Охваченные нетерпеливым любопытством, Порбус и Пуссен выбежали на середину просторной мастерской, где все было в беспорядке и покрыто пылью, где тут и там висели на стенах картины. Оба они остановились сначала перед изображением полунагой женщины в человеческий рост, которое привело их в восторг.
— О, на эту вещь не обращайте внимания, — сказал Френхофер, — я делал наброски, чтобы изучить позу, картина ничего не стоит. А тут мои заблуждения, — продолжал он, показывая художникам чудесные композиции, развешенные всюду по стенам.
При этих словах Порбус и Пуссен, изумленные презрением Френхофера к таким картинам, стали искать портрет, о котором шла речь, но не могли его найти.

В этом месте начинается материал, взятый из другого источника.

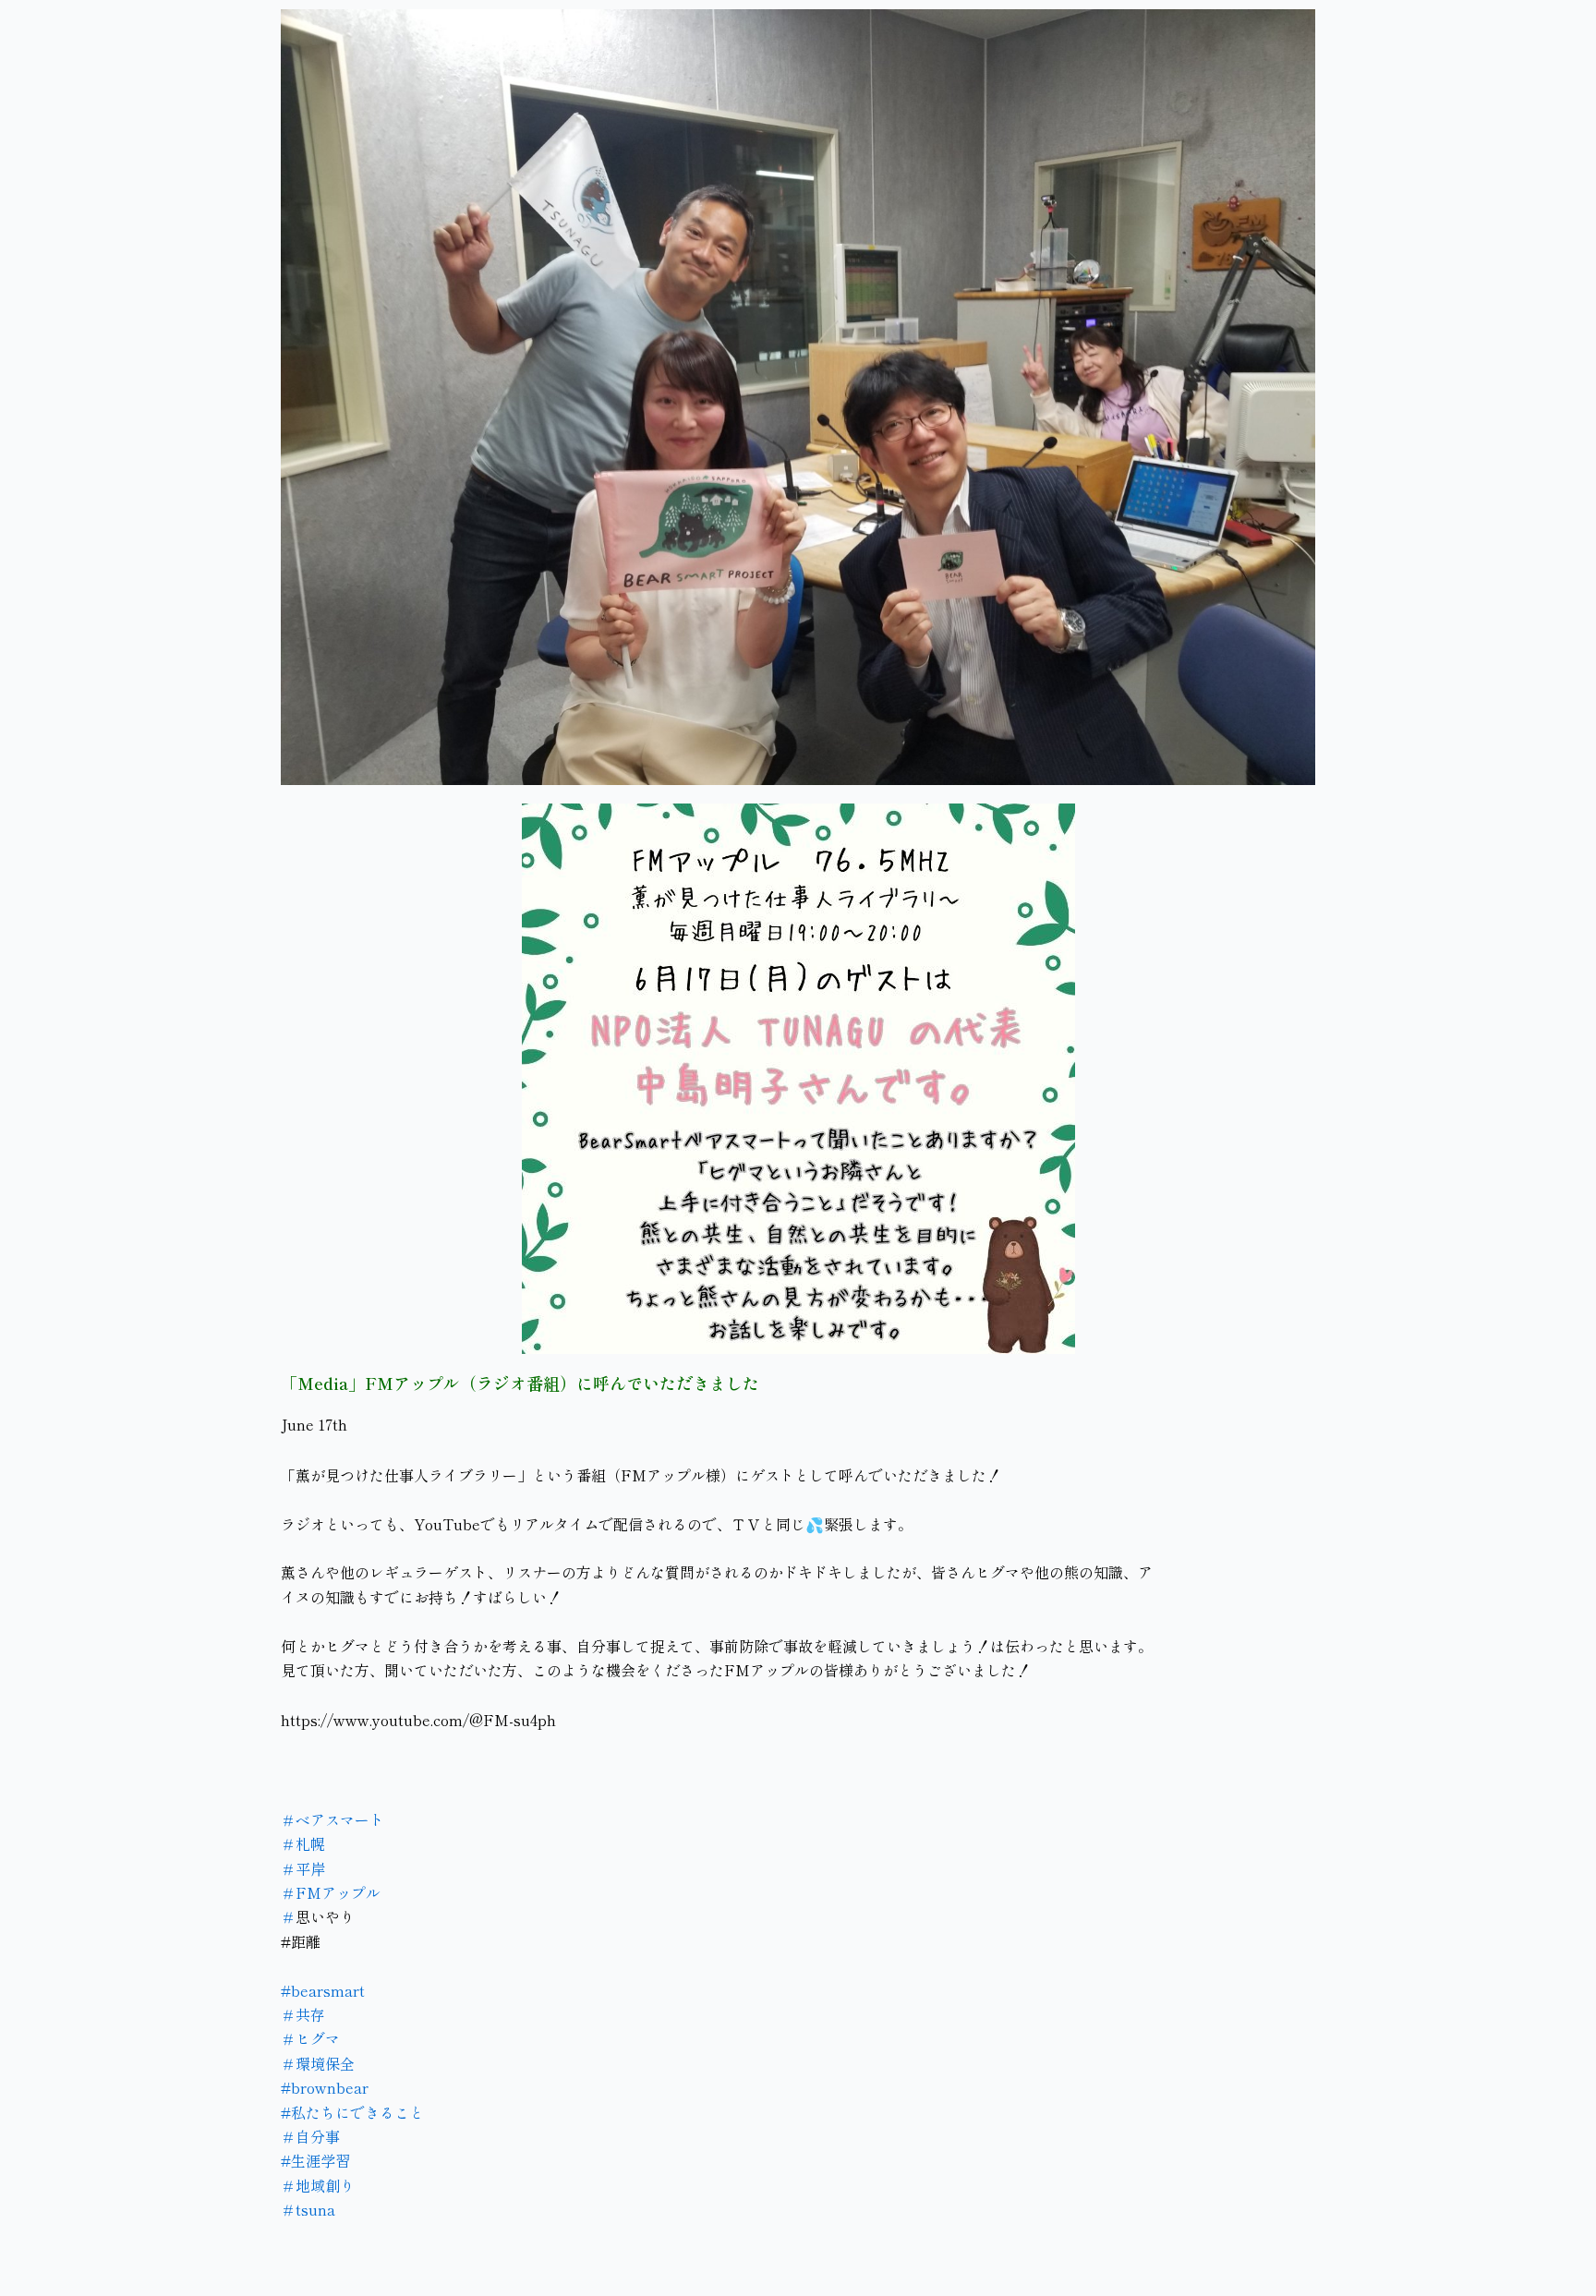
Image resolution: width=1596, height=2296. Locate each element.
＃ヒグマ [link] (310, 2038)
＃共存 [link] (303, 2014)
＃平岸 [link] (303, 1868)
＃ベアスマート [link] (332, 1819)
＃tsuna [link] (308, 2209)
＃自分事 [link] (310, 2136)
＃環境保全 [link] (318, 2063)
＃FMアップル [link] (331, 1892)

— Вот, смотрите! — сказал им старик, у которого растрепались волосы, лицо горело каким-то сверхъестественным оживлением, глаза искрились, а грудь судорожно вздымалась, как у юноши, опьяненного любовью. — Ага! — воскликнул он, — вы не ожидали такого совершенства? Перед вами женщина, а вы ищете картину. Так много глубины в этом полотне, воздух так верно передан, что вы не можете его отличить от воздуха, которым вы дышите. Где искусство? Оно пропало, исчезло. Вот тело девушки. Разве не верно схвачены колорит, живые очертания, где воздух соприкасается с телом и как бы облекает его? Не представляют ли предметы такого же явления в атмосфере, как рыбы в воде? Оцените, как контуры отделяются от фона. Не кажется ли вам, что вы можете охватить рукой этот стан? Да, недаром я семь лет изучал, какое впечатление создается при сочетании световых лучей с предметами. А эти волосы — как они насыщены светом! Но она вздохнула, кажется!.. Эта грудь… смотрите! Ах, кто перед ней не опустится на колени? Тело трепещет! Она сейчас встанет, подождите…
— Видите вы что-нибудь? — спросил Пуссен Порбуса.
— Нет. А вы?
— Ничего…
Предоставляя старику восторгаться, оба художника стали проверять, не уничтожает ли все эффекты свет, падая прямо на полотно, которое Френхофер им показывал. Они рассматривали картину, отходя направо, налево, то становясь напротив, то нагибаясь, то выпрямляясь.
— Да, да, это ведь картина, — говорил им Френхофер, ошибаясь относительно цели такого тщательного осмотра. — Глядите, вот здесь рама, мольберт, а вот наконец мои краски и кисти…
И, схватив одну из кистей, он простодушно показал ее художникам.
— Старый ландскнехт смеется над нами, — сказал Пуссен, подходя снова к так называемой картине. — Я вижу здесь только беспорядочное сочетание мазков, очерченное множеством странных линий, образующих как бы ограду из красок.